Increased expression of AGE and RAGE in pancreatic islets of HFD-fed LGALS3^−/− mice. A: Immunofluorescence staining for insulin (green) and AGE (red) together with DNA staining with DAPI (blue) in pancreatic islets from representative LGALS3^−/− (top) and WT mice fed an HFD (bottom). B: Evaluation of % AGE-positive areas was performed on IHC-stained tissue sections from four to six mice per group. C: Immunofluorescence staining for insulin (green) and RAGE (red) together with DNA staining with DAPI (blue) in pancreatic islets from representative LGALS3^−/− (top) and WT mice fed an HFD (bottom).

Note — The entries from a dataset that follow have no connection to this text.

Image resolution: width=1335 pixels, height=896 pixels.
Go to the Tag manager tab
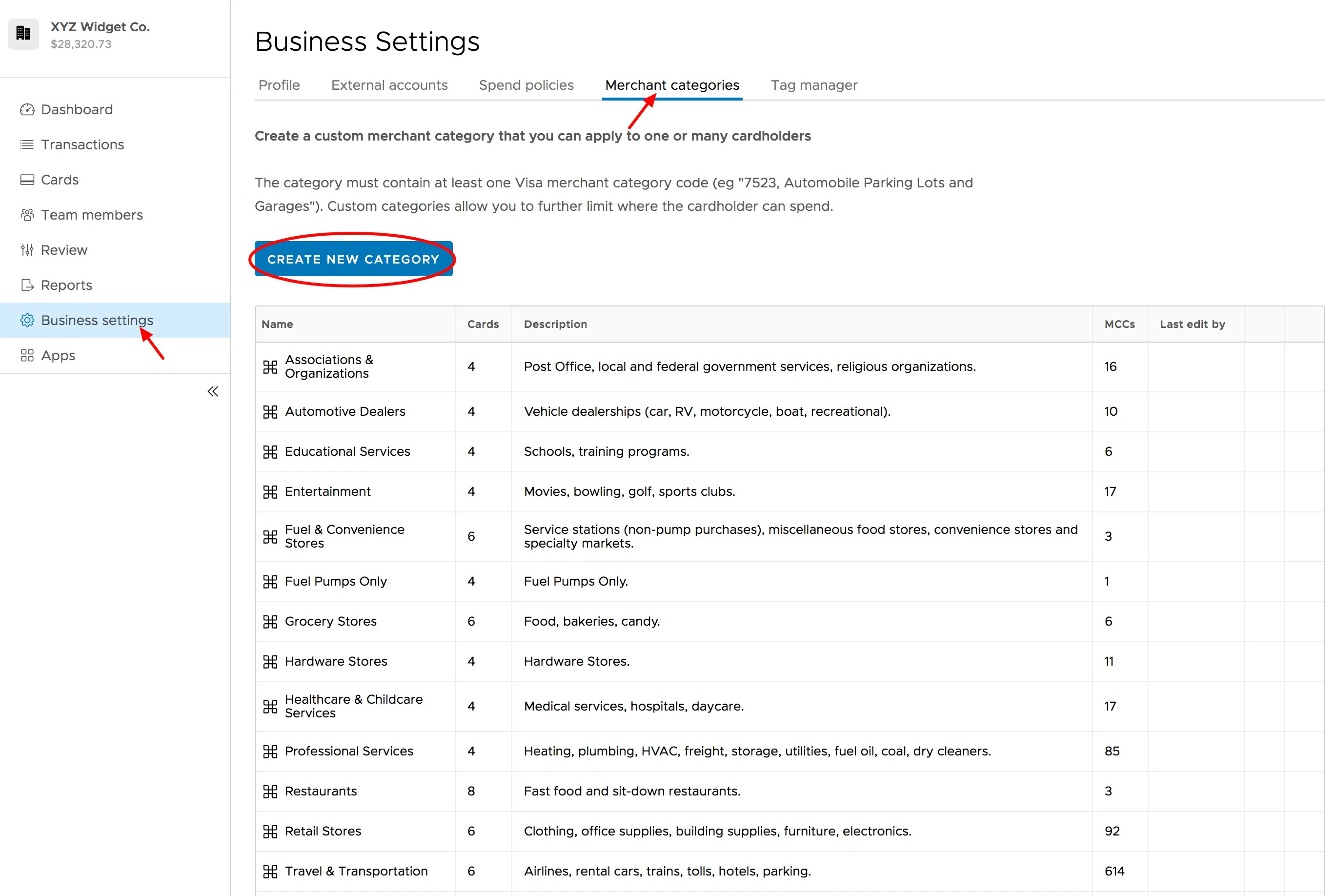tap(813, 85)
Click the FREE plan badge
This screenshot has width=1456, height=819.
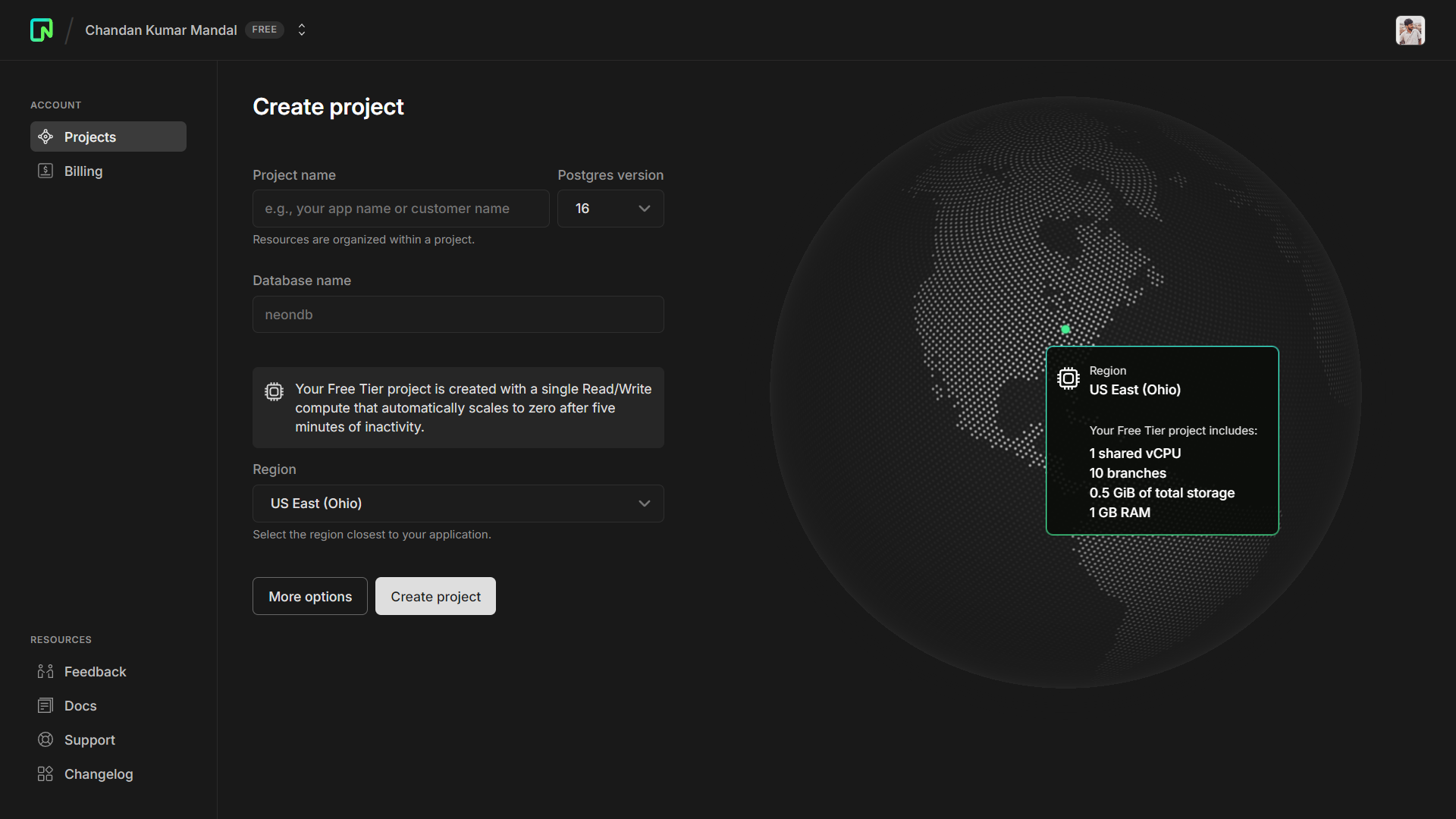click(264, 30)
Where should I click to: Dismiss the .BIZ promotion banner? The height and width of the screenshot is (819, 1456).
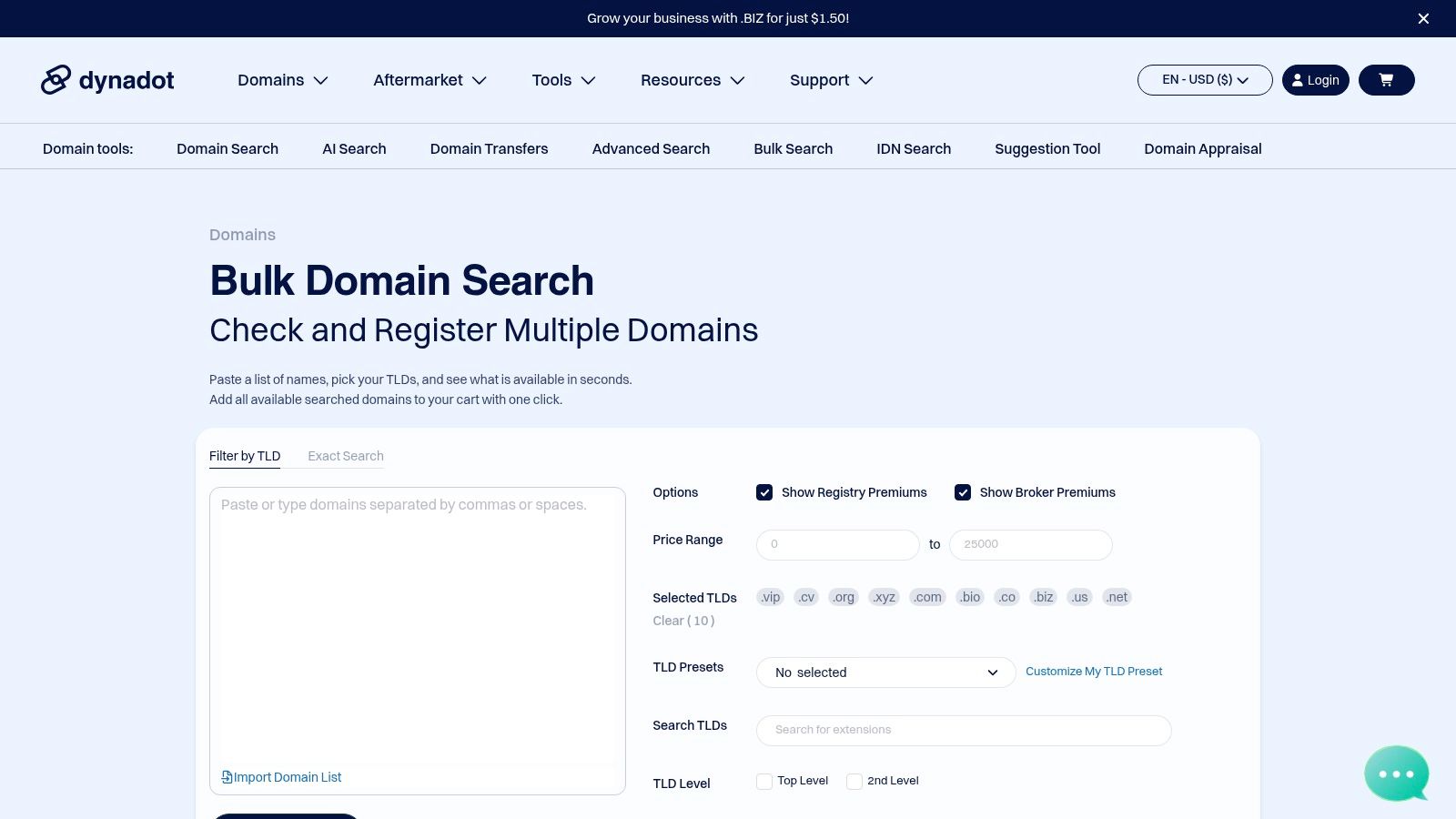pyautogui.click(x=1423, y=18)
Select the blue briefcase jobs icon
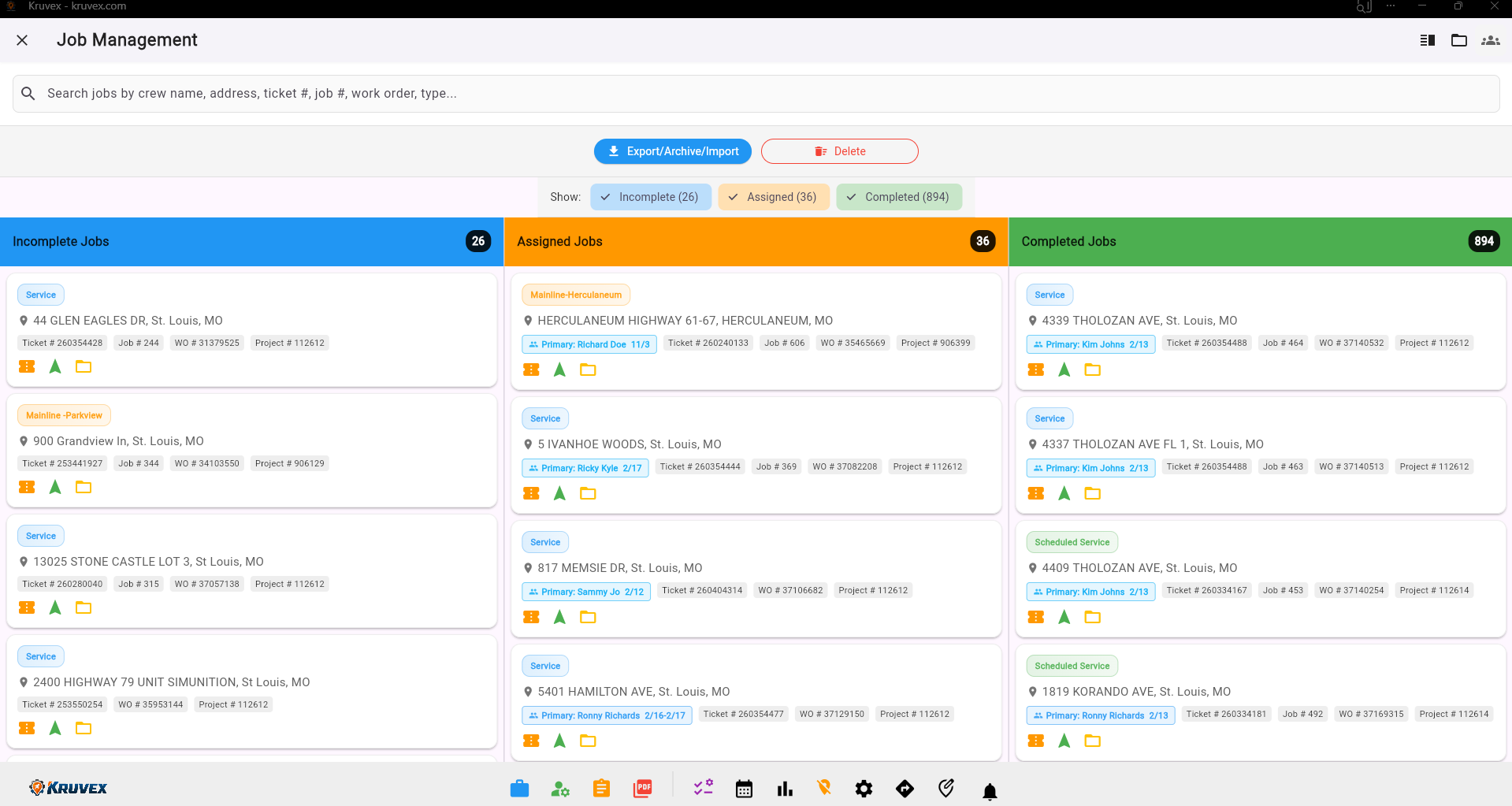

D: Evaluation of % RAGE-positive areas was performed on IHC-stained tissue sections from four to six mice per group. E: Representative IHC image of Gal-3 expression in HFD- or LFD-fed WT mice. The results are representative of two to three repeated experiments. *P < 0.05.

FIG. 8.

Stimulated LGALS3^−/− peritoneal macrophages have increased NLRP3 inflammasome expression, caspase-1–dependent IL-1β production, and higher expression of phosphorylated NF-κB p65. A: Significantly higher production of IL-1β by LGALS3^−/− vs. WT peritoneal macrophages upon simulation with LPS (100 ng), palmitate-BSA (PA-BSA) (100 µmol/L), or LPS plus PA, whereas the production was significantly reduced in the presence of the caspase-1 inhibitor Z-YVAD (10 µmol/L). LGALS3^−/− macrophages stimulated with LPS, PA, or LPS plus PA produce more IL-6 when compared with WT macrophages, and the production was not affected by caspase-1 inhibitor Z-YVAD. B: Significantly increased percentage of F4/80⁺NLRP3⁺ macrophages in LGALS3^−/− vs. WT mice when stimulated with LPS, PA-BSA, or LPS plus PA. Representative FACS plot of F4/80⁺NLRP3⁺ peritoneal macrophages in LGALS3^−/− and WT mice. C: Significantly increased caspase-1 activity in cell lysates of LGALS3^−/− peritoneal macrophages stimulated with LPS (100 ng), PA (100 µmol/L), or LPS plus PA in comparison with WT peritoneal macrophages. D: Significantly reduced palmitate (100 µmol/L) and LPS (100 ng) plus palmitate (100 µmol/L) stimulated IL-1β production from LGALS3^−/− macrophages transfected with NLRP3 siRNA compared with cells treated with control siRNA. Representative histogram of NLRP3 expression in macrophages transfected with NLRP3 siRNA or control siRNA. E: Significantly increased expression of phosphorylated NF-κB p65 in LGALS3^−/− macrophages stimulated with LPS (1 μg/mL) and LPS plus PA (100 µmol/L) when compared with WT macrophages. Representative histograms of F4/80⁺ macrophages expressing NF-κB p65 (phospho-S536) in LGALS3^−/− and WT mice. F: Western blot analyses of NF-κB p65 and phospho–NF-κB p65 expression in the pancreas and VAT. HFD-fed LGALS3^−/− mice have significantly increased expression of phosphorylated NF-κB p65 when compared with all experimental groups in the pancreas and compared with LFD-fed LGALS^−/− and WT mice in VAT. All experimental groups have a similar expression of total NF-κB p65 in the pancreas and VAT. The results are representative of two to three repeated experiments. *P < 0.05.